_Short task a_.
Report each line of the rows below that contains the string "should", treating uppercase and lowercase as distinct.

_Document segment_.
━━━━━━
Historic district in Massachusetts, United States

The Templeton Common Historic District encompasses the historic town center of Templeton, Massachusetts. Laid out in the 1750s, the area has been the focus of the town's civic and economic affairs since, and includes its finest assortment of 18th and early 19th-century architecture. The district was added to the National Register of Historic Places in 1983. The district was in 2010 named as one of the 1,000 places to visit in Massachusetts by the Great Places in Massachusetts Commission.

==Description and history==
The area that is now the northern Worcester County town of Templeton was organized as a township called Narragansett Number 6 in 1734, but significant settlement did not begin until the 1750s. The first meeting house was built in 1753, a burial ground was laid out in 1754, and the common was laid out in a plan of 1759. The town was incorporated as Templeton in 1761. The towns economy was mainly agrarian until about 1820, when small industries began to develop. The town center's economy also benefited from being a crossroads of three major stagecoach routes, with a number of taverns serving passing travelers. Chair manufacturing became a significant enterprise after 1820, and there was a small tin factory located in what is now the Grange hall. Development in the center ceased as a significant activity around 1860, as industrial employment was drawn to larger surrounding communities.
━━━━━━
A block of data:
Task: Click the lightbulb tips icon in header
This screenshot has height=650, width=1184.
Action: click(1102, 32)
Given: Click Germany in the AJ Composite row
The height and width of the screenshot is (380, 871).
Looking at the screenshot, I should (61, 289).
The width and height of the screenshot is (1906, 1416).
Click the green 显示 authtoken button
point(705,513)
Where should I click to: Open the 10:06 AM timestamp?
━━━━━━
_Short task b_.
Answer these questions about the Templeton Common Historic District passage above:
(i) In what year was the district added to the National Register of Historic Places?
(ii) Under what name was the township organized in 1734?
(iii) Around what year did development in the town center cease as a significant activity?

_Correct answer a_.
Looking at the screenshot, I should (61, 289).
Where should I click to: Open the 10:06 AM timestamp?

_Correct answer b_.
(i) 1983
(ii) Narragansett Number 6
(iii) Around 1860